Efficient non-conjugate Gaussian process factor models for spike count data using polynomial approximations

TL;DR

This paper introduces a fast, approximate inference method using polynomial approximations for non-conjugate Gaussian Process Factor Analysis models applied to neural spike count data, enabling efficient extraction of latent neural dynamics.

Contribution

It proposes the Polynomial Approximate Log-Likelihood (PAL) method for efficient inference in non-conjugate GPFA models with count data, improving speed and accuracy over existing methods.

Findings

PAL estimators are highly accurate for spike count data.

PAL achieves faster convergence than state-of-the-art methods.

PAL hyperparameters improve variational inference accuracy.

Abstract

Gaussian Process Factor Analysis (GPFA) has been broadly applied to the problem of identifying smooth, low-dimensional temporal structure underlying large-scale neural recordings. However, spike trains are non-Gaussian, which motivates combining GPFA with discrete observation models for binned spike count data. The drawback to this approach is that GPFA priors are not conjugate to count model likelihoods, which makes inference challenging.
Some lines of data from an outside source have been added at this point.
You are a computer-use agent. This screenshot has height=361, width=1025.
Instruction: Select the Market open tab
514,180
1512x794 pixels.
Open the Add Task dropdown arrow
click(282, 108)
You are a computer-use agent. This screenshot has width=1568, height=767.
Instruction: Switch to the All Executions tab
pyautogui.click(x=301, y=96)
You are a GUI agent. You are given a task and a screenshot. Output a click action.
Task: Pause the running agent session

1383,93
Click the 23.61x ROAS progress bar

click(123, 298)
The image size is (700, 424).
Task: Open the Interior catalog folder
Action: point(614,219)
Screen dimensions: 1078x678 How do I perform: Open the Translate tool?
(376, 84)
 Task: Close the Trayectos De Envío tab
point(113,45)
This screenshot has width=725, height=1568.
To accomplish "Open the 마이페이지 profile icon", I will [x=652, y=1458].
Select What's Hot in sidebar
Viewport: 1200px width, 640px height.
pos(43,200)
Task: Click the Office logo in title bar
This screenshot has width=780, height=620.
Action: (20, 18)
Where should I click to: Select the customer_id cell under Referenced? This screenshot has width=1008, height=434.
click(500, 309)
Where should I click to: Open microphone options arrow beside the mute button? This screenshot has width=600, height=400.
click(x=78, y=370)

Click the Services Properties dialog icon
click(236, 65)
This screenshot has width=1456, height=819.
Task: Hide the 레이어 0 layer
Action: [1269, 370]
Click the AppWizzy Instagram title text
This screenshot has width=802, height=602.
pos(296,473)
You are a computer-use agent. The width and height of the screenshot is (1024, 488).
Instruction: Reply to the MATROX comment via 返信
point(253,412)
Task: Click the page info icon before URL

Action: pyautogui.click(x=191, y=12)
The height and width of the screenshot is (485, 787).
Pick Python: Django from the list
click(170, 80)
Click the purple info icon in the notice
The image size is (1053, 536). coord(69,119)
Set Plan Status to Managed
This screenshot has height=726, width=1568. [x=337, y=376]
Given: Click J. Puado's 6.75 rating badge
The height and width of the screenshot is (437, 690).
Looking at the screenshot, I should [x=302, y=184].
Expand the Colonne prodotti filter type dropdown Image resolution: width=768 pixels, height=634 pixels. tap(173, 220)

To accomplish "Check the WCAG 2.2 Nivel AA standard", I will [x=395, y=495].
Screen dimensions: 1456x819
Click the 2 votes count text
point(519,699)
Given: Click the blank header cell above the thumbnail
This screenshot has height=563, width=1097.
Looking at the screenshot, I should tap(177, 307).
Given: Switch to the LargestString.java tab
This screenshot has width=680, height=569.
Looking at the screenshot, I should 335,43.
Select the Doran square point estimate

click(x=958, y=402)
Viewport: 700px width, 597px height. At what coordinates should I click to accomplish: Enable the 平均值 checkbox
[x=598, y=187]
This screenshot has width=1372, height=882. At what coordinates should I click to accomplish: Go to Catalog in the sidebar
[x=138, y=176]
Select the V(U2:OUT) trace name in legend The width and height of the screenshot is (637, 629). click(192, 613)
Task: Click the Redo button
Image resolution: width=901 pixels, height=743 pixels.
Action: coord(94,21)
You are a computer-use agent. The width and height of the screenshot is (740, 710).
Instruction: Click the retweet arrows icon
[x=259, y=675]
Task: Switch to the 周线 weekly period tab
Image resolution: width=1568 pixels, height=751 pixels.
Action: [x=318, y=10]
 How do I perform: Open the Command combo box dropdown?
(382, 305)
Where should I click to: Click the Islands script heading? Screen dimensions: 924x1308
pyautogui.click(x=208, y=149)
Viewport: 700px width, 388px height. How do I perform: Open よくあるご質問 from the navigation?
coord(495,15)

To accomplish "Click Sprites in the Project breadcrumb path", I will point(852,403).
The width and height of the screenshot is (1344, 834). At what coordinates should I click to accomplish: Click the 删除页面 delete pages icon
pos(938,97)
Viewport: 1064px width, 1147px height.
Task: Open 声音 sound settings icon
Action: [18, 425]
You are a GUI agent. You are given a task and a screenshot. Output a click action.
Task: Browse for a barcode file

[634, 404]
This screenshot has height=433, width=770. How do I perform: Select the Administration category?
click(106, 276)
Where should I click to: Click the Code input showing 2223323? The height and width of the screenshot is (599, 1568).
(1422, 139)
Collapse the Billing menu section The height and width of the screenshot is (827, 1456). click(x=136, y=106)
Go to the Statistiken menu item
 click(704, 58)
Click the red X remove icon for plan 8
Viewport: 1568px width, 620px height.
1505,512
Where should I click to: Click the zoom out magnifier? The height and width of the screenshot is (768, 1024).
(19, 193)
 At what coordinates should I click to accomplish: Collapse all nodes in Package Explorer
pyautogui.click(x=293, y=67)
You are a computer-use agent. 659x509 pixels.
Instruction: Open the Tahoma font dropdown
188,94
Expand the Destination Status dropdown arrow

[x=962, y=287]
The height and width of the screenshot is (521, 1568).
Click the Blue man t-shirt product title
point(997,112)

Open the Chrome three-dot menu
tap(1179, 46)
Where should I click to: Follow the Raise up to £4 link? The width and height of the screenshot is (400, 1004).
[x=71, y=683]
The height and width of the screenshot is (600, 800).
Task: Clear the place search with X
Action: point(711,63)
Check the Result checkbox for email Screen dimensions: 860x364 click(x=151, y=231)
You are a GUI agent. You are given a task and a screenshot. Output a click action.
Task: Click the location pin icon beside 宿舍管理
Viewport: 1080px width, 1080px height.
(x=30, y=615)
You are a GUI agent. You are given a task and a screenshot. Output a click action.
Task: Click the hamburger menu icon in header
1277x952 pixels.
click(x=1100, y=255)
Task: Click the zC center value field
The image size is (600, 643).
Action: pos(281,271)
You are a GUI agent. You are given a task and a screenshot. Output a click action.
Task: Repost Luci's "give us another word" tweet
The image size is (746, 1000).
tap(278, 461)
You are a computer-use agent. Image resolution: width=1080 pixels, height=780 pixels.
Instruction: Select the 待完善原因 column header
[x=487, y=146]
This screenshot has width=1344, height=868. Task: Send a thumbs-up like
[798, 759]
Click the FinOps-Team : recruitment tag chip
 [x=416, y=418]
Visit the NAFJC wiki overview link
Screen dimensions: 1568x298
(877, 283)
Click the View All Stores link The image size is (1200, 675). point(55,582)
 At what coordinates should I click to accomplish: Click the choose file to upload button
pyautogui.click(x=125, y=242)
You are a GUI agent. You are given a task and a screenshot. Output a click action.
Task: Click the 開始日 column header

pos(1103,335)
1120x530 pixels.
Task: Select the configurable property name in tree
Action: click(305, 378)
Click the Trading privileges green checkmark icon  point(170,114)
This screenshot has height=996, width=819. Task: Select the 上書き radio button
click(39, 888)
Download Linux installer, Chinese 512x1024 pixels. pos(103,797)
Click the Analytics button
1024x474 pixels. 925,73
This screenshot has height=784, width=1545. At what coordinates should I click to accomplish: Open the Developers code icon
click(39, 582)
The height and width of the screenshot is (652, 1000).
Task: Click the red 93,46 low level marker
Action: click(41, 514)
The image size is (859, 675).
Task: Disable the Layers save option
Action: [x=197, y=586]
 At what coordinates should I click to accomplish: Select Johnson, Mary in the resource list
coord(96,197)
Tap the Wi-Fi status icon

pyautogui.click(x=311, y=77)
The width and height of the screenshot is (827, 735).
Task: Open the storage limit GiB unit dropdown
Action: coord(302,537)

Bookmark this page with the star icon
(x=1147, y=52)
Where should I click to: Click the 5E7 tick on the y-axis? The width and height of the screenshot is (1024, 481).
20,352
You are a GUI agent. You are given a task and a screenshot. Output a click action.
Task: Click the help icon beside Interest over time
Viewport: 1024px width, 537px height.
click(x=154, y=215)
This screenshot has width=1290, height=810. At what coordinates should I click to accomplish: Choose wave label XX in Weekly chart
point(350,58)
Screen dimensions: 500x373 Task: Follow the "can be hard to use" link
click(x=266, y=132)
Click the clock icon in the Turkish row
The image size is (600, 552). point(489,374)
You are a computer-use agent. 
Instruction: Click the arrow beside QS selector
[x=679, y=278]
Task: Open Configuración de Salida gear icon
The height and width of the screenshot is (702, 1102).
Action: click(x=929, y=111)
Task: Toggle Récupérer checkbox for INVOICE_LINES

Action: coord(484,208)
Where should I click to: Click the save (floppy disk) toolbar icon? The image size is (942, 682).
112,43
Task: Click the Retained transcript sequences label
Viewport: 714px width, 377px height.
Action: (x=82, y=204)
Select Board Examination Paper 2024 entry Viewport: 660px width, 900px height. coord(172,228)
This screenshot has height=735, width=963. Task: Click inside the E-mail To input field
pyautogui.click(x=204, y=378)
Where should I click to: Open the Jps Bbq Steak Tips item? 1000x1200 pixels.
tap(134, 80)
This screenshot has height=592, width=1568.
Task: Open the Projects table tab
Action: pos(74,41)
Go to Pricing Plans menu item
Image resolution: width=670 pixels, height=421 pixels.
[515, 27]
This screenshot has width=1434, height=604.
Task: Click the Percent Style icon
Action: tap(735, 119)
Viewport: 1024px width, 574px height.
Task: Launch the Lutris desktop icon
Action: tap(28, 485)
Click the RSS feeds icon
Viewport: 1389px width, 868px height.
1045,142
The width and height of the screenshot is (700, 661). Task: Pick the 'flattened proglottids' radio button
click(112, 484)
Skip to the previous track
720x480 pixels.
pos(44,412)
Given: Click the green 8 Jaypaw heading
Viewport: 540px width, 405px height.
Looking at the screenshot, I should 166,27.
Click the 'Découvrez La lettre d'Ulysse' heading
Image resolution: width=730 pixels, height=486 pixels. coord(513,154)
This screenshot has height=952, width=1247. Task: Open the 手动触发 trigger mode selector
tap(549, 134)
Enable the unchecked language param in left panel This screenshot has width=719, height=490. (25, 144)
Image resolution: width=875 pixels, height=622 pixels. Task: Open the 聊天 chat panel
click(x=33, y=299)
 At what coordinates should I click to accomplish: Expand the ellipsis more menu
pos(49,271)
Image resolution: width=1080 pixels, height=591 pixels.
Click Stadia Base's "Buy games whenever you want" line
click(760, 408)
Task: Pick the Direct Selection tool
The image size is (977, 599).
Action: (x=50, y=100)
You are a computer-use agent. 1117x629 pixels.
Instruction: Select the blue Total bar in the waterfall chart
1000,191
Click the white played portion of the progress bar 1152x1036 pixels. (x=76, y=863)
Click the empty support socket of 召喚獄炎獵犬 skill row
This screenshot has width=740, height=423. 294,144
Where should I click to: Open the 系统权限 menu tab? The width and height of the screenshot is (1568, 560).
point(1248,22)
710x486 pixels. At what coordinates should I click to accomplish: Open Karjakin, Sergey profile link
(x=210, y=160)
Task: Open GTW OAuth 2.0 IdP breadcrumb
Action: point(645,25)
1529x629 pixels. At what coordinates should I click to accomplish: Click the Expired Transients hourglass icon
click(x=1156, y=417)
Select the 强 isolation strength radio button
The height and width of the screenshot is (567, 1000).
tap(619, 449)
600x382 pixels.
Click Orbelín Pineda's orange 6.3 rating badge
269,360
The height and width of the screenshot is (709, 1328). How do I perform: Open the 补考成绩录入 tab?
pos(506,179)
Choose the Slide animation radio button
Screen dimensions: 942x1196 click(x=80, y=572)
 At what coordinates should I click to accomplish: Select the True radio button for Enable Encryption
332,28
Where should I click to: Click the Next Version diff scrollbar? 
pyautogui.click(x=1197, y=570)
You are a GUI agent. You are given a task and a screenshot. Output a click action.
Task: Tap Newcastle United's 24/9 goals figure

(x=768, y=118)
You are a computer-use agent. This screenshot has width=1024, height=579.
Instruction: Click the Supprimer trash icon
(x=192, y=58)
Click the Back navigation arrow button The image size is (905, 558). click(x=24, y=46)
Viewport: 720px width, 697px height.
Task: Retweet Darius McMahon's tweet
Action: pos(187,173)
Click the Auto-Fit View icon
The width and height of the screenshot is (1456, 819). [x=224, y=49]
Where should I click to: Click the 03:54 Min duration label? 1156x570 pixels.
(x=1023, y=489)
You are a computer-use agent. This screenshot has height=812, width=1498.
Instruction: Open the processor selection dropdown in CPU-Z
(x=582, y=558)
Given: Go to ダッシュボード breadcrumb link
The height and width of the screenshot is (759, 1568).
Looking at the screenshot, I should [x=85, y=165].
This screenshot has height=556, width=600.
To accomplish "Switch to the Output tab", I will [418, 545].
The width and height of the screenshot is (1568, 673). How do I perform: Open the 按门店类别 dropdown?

Here we address this obstacle by introducing a fast, approximate inference method for non-conjugate GPFA models. Our approach uses orthogonal second-order polynomials to approximate the nonlinear terms in the non-conjugate log-likelihood, resulting in a method we refer to as \textit{polynomial approximate log-likelihood} (PAL) estimators. This approximation allows for accurate closed-form evaluation of marginal likelihoods and fast numerical optimization for parameters and hyperparameters. We derive PAL estimators for GPFA models with binomial, Poisson, and negative binomial observations and find the PAL estimation is highly accurate, and achieves faster convergence times compared to existing state-of-the-art inference methods. We also find that PAL hyperparameters can provide sensible initialization for black box variational inference (BBVI), which improves BBVI accuracy. We demonstrate that PAL estimators achieve fast and accurate extraction of latent structure from multi-neuron spike train data.